Revista Talentos

Deseando calentarte el corazón

Publicado el 14 marzo 2015 por Aidadelpozo

Las manos me sudaban con profusión y tenía el cabello pegado a la cara. Parecía recién lavado pero estaba empapado en sudor y no a consecuencia de haberme duchado. Ójala hubiera sido así, pero no, era miedo. Un miedo que me desbordaba y que hacía que de cada poro de mi piel, incluido el del cuero cabelludo, emanara el pánico en forma de sudor frío.

Te había llamado minutos antes como último recurso y una voz femenina me comunicó que tu número no existía. Entré en un estado de pánico y por eso me licué y me quedé helada... Después pensé en qué había podido ocurrir. Tu ausencia... tú, yo, los dos... Y ahora, nada.

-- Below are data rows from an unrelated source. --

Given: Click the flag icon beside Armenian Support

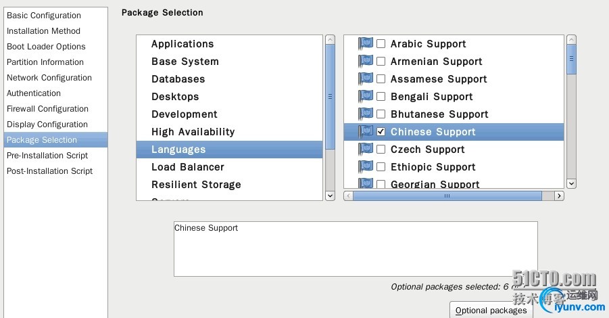Looking at the screenshot, I should coord(366,62).
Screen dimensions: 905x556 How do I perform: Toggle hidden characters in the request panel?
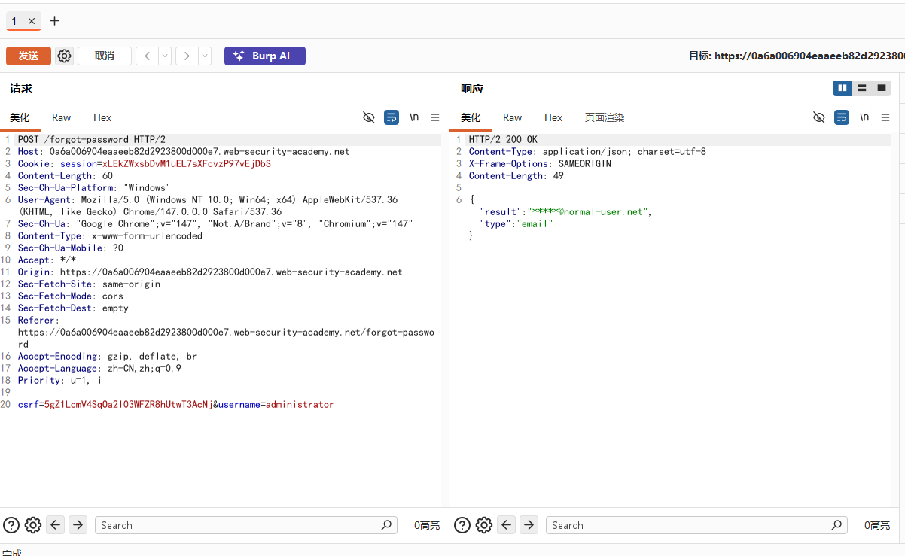coord(368,117)
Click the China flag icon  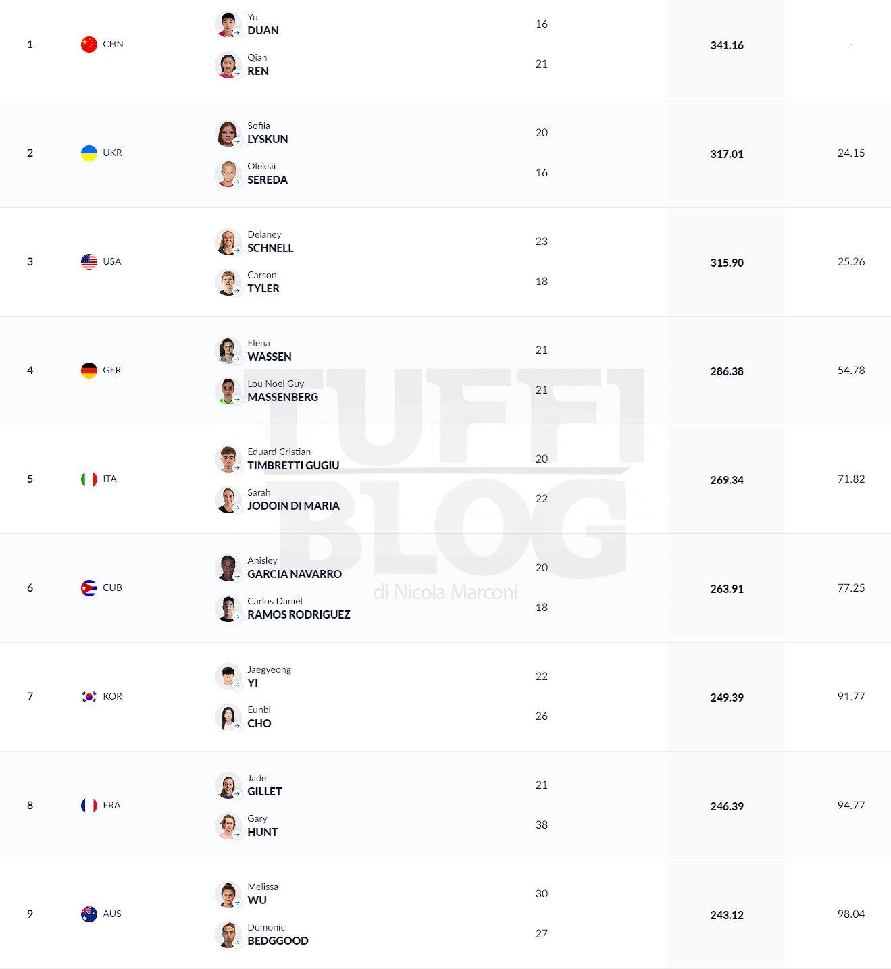(x=89, y=45)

Volví a marcar tu número y la misma voz femenina repitió la locución metálica. Metí el teléfono en mi bolso y comencé a caminar sin rumbo. Pasaron horas. Cuando quise darme cuenta estaba en la puerta de casa. Ni siquiera me di cuenta de que me había dirigido a mi domicilio después de aquella segunda llamada para corroborar lo que la primera me hizo comprender. Tu ausencia... tú, yo, los dos... la nada. La puerta de mi casa, busqué las llaves, abrí. Un minuto después tampoco recordaba haber cogido las llaves y abierto la puerta.

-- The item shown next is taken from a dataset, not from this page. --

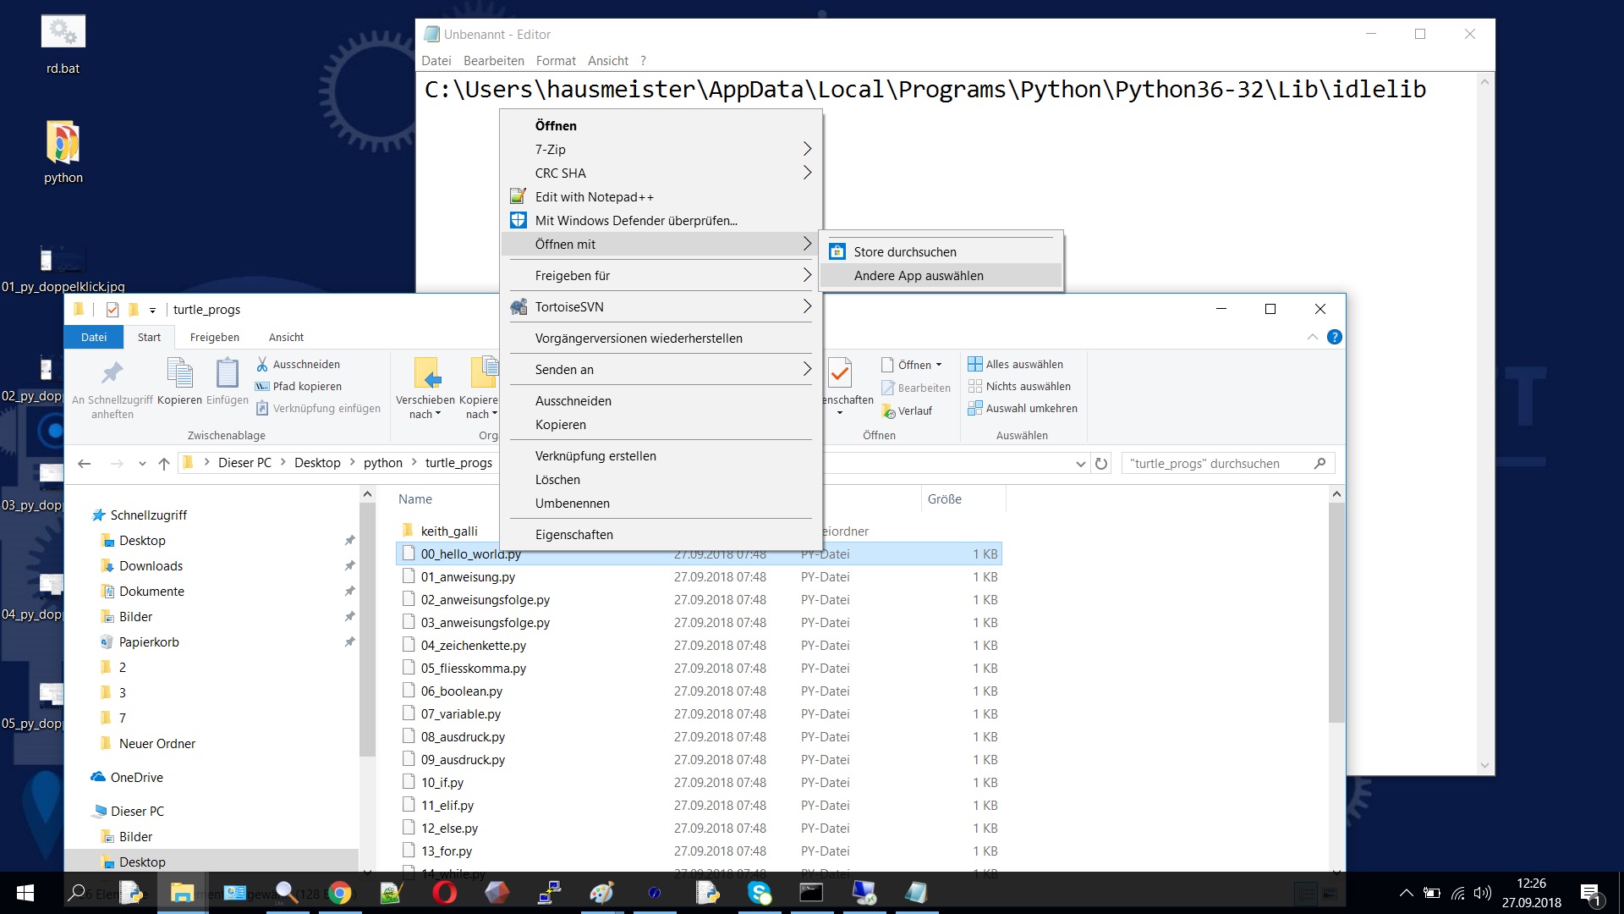
Task: Open TortoiseSVN submenu
Action: 661,307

Grité que estaba en casa. Nadie contestó. Observé mi rostro en el espejo de la entrada y vi a una mujer asustada y sudorosa. Al cabo de unos segundos vi solo a una mujer asustada. Unos segundos después, dejé de ver a esa mujer. No había nadie frente al espejo que sólo reflejaba la pared de enfrente: un reloj de cerámica con forma de casa, parado en las tres y veinte desde hacía siglos por falta de pilas, un colgador de llaves vacío y un pequeño cuadro con la foto de dos hermosas jóvenes de pelo moreno.

Debí subir las escaleras para dirigirme al baño, pero no recuerdo haberlo hecho. También debí ducharme. Tampoco recuerdo haberlo hecho. Estoy confusa. Sólo soy consciente de mi cansancio, de tu ausencia, de las llamadas a tu móvil, de la inexistencia de imagen alguna en el espejo...

Ahora me he tumbado desnuda en la cama y miro el techo. Juraría que esta mañana estaba pintado de blanco, como el resto de la casa. En estos momentos es una amalgama de rojos y ocres. A esa gama de colores, yo los llamo los colores de la guerra y tampoco sé por qué. Hay tantas cosas a las que tengo puestas nombres y no sé por qué las he llamado de un modo distinto al que todo el mundo lo hace... A ti, por ejemplo te llamo mi TC. Qué posesiva soy en ocasiones cuando yo no quiero ser poseída. Qué error el de poseer y ser poseído. Qué no daría por dar marcha atrás a ciertos días de mi vida en que he poseído, a tantos en los que he dejado que me posean... No quiero poseer, sólo quiero regresar a hace un mes. Qué no daría también por dar marcha atrás a solo un mes antes de hoy, cuando sonreía feliz.

Ahora el techo recobra su color blanco. Miro el reloj: son las diez de la noche y sigo estando sola... Me pesa mi desnudez, pero más me pesa todo el cuerpo, pues ni siquiera me he puesto el pijama por no abandonar esta postura.

Al cabo de un rato, empiezo a sentir frío, abro la cama y me arropo.

Son las once. Sigo sola. Me pregunto si toda mi vida es una gran mentira y una gran soledad, aliviada solo por los momentos que comparto con mi familia. Me pregunto si volverán a casa y si mañana me levantaré o seguiré en la cama, al abrigo del frío, de mí misma, de la vida... Me pregunto si regresarás, si hice esas dos llamadas hace unas horas, cuántas permanecí caminando tras comprobar que tu número no existía, si realmente no me vi reflejada en el espejo, si me duché, si el techo estaba pintado con los colores de la guerra, de "mi guerra"...

¿Regresarás? Sólo tú lo sabes... Yo, simplemente, estoy aquí, tumbada en la cama, abrigada con las sábanas, desnuda y deseando calentarte el corazón.